エレベーターから始まる恋

ビルに戻った私の両手には大量のサンドイッチやクロワッサン。
ついでにおやつ用にスコーンも買ってしまった。
絶対一人で食べ切れるわけないのに、むしゃくしゃして買ってしまった。

エレベーターに向かおうとすると、自販機のボタンをアルコール消毒している鈴木さんの姿が目に入る。

「鈴木さん!」

「あら雅ちゃん。お昼戻ってきたの?」

「今買ってきて。席で食べようと思って」

すると鈴木さんの目線は私の手元に落ちた。

「それ、全部??」

苦笑いで両手の袋を胸元あたりまで掲げる。

「えへへ、ちょっと…。あ!そうだ!鈴木さんはお昼休憩これからですか?」

「えぇ、このフロア終えたらね」

そう言われて、私はその場で袋の中身を色々と移し替える。
その様子を不思議そうに見ている鈴木さんに、袋一つ差し出した。

「これ、よかったら食べてください。

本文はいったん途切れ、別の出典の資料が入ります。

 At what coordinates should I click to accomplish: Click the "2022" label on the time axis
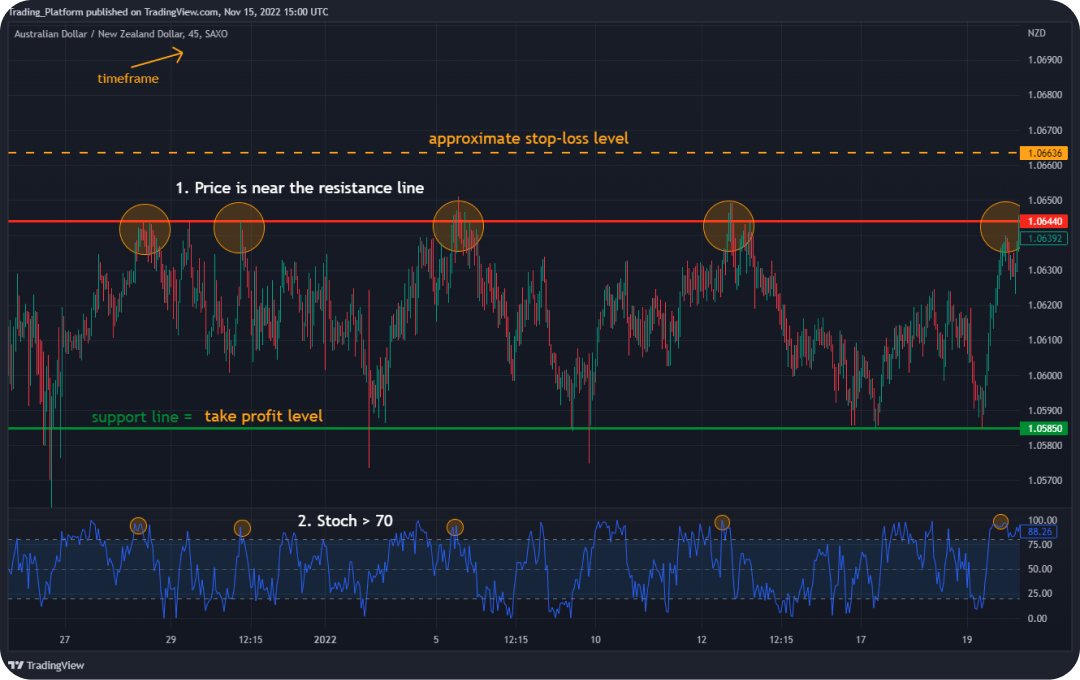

ちょっと買いすぎちゃったので」

「え?雅ちゃん食べたくて買ったんじゃないの?」

鈴木さんは遠慮がちに両手を振る。
その手に半ば強引に袋を持たせた。

「いいんです!いつもお世話になってるし、貰ってください!」

「そ、そう?」

「はい!それじゃあ私戻りますね。午後も頑張ってください!」

その場を立ち去り、エレベーターに乗って4階に向かった。